RAW DATA START

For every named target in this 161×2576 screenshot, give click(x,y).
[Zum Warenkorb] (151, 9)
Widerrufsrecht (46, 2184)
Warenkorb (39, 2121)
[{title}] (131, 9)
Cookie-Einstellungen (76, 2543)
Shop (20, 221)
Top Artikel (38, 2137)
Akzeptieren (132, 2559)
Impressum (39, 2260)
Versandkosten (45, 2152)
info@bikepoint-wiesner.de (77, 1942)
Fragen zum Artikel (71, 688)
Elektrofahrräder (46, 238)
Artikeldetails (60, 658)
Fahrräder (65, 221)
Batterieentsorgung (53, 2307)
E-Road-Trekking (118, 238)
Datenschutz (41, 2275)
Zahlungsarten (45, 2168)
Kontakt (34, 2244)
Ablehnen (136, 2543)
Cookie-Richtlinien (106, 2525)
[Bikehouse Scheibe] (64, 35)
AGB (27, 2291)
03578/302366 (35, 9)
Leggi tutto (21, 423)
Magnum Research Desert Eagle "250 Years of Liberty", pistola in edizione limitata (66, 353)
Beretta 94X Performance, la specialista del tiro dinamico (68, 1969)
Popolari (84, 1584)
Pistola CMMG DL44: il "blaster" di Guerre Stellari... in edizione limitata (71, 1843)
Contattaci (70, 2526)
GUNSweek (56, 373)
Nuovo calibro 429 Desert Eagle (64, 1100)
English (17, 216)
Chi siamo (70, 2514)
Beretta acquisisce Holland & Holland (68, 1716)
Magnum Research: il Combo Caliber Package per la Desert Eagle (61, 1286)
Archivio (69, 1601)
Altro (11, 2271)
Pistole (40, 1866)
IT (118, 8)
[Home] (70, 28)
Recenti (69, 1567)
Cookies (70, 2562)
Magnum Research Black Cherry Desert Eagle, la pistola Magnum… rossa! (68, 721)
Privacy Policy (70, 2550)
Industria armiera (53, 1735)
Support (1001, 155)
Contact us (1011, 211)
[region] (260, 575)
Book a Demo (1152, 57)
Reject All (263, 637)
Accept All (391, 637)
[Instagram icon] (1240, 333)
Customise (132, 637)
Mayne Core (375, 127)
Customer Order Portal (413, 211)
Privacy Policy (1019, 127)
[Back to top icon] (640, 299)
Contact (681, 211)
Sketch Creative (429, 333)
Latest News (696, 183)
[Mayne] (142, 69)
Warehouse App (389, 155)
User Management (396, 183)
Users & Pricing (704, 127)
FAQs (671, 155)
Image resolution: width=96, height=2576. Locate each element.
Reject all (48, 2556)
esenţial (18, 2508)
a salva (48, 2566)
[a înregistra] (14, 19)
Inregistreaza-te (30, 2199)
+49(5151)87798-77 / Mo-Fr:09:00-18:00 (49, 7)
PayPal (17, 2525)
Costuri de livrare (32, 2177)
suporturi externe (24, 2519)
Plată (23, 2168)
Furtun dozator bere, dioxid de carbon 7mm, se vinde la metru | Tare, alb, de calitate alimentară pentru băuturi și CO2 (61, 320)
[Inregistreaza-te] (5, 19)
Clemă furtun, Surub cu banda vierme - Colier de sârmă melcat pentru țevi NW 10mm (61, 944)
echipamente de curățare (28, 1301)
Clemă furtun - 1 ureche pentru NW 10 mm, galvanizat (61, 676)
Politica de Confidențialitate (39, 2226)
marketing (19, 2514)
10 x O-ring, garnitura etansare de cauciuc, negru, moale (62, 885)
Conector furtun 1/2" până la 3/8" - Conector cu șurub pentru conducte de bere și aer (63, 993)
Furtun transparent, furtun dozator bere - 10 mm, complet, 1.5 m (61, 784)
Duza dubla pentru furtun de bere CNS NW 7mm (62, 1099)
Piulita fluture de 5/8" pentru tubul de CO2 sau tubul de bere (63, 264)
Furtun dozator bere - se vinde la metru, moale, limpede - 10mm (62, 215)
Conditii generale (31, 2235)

RAW DATA END

DESCRIPTION OF THE TASK =>
Please reproduce the records exactly, without leaving any out.

RESPONSE BELOW =>
For every named target in this 161×2576 screenshot, give click(x,y).
[Zum Warenkorb] (151, 9)
Widerrufsrecht (46, 2184)
Warenkorb (39, 2121)
[{title}] (131, 9)
Cookie-Einstellungen (76, 2543)
Shop (20, 221)
Top Artikel (38, 2137)
Akzeptieren (132, 2559)
Impressum (39, 2260)
Versandkosten (45, 2152)
info@bikepoint-wiesner.de (77, 1942)
Fragen zum Artikel (71, 688)
Elektrofahrräder (46, 238)
Artikeldetails (60, 658)
Fahrräder (65, 221)
Batterieentsorgung (53, 2307)
E-Road-Trekking (118, 238)
Datenschutz (41, 2275)
Zahlungsarten (45, 2168)
Kontakt (34, 2244)
Ablehnen (136, 2543)
Cookie-Richtlinien (106, 2525)
[Bikehouse Scheibe] (64, 35)
AGB (27, 2291)
03578/302366 (35, 9)
Leggi tutto (21, 423)
Magnum Research Desert Eagle "250 Years of Liberty", pistola in edizione limitata (66, 353)
Beretta 94X Performance, la specialista del tiro dinamico (68, 1969)
Popolari (84, 1584)
Pistola CMMG DL44: il "blaster" di Guerre Stellari... in edizione limitata (71, 1843)
Contattaci (70, 2526)
GUNSweek (56, 373)
Nuovo calibro 429 Desert Eagle (64, 1100)
English (17, 216)
Chi siamo (70, 2514)
Beretta acquisisce Holland & Holland (68, 1716)
Magnum Research: il Combo Caliber Package per la Desert Eagle (61, 1286)
Archivio (69, 1601)
Altro (11, 2271)
Pistole (40, 1866)
IT (118, 8)
[Home] (70, 28)
Recenti (69, 1567)
Cookies (70, 2562)
Magnum Research Black Cherry Desert Eagle, la pistola Magnum… rossa! (68, 721)
Privacy Policy (70, 2550)
Industria armiera (53, 1735)
Support (1001, 155)
Contact us (1011, 211)
[region] (260, 575)
Book a Demo (1152, 57)
Reject All (263, 637)
Accept All (391, 637)
[Instagram icon] (1240, 333)
Customise (132, 637)
Mayne Core (375, 127)
Customer Order Portal (413, 211)
Privacy Policy (1019, 127)
[Back to top icon] (640, 299)
Contact (681, 211)
Sketch Creative (429, 333)
Latest News (696, 183)
[Mayne] (142, 69)
Warehouse App (389, 155)
User Management (396, 183)
Users & Pricing (704, 127)
FAQs (671, 155)
Image resolution: width=96, height=2576. Locate each element.
Reject all (48, 2556)
esenţial (18, 2508)
a salva (48, 2566)
[a înregistra] (14, 19)
Inregistreaza-te (30, 2199)
+49(5151)87798-77 / Mo-Fr:09:00-18:00 (49, 7)
PayPal (17, 2525)
Costuri de livrare (32, 2177)
suporturi externe (24, 2519)
Plată (23, 2168)
Furtun dozator bere, dioxid de carbon 7mm, se vinde la metru | Tare, alb, de calitate alimentară pentru băuturi și CO2 (61, 320)
[Inregistreaza-te] (5, 19)
Clemă furtun, Surub cu banda vierme - Colier de sârmă melcat pentru țevi NW 10mm (61, 944)
echipamente de curățare (28, 1301)
Clemă furtun - 1 ureche pentru NW 10 mm, galvanizat (61, 676)
Politica de Confidențialitate (39, 2226)
marketing (19, 2514)
10 x O-ring, garnitura etansare de cauciuc, negru, moale (62, 885)
Conector furtun 1/2" până la 3/8" - Conector cu șurub pentru conducte de bere și aer (63, 993)
Furtun transparent, furtun dozator bere - 10 mm, complet, 1.5 m (61, 784)
Duza dubla pentru furtun de bere CNS NW 7mm (62, 1099)
Piulita fluture de 5/8" pentru tubul de CO2 sau tubul de bere (63, 264)
Furtun dozator bere - se vinde la metru, moale, limpede - 10mm (62, 215)
Conditii generale (31, 2235)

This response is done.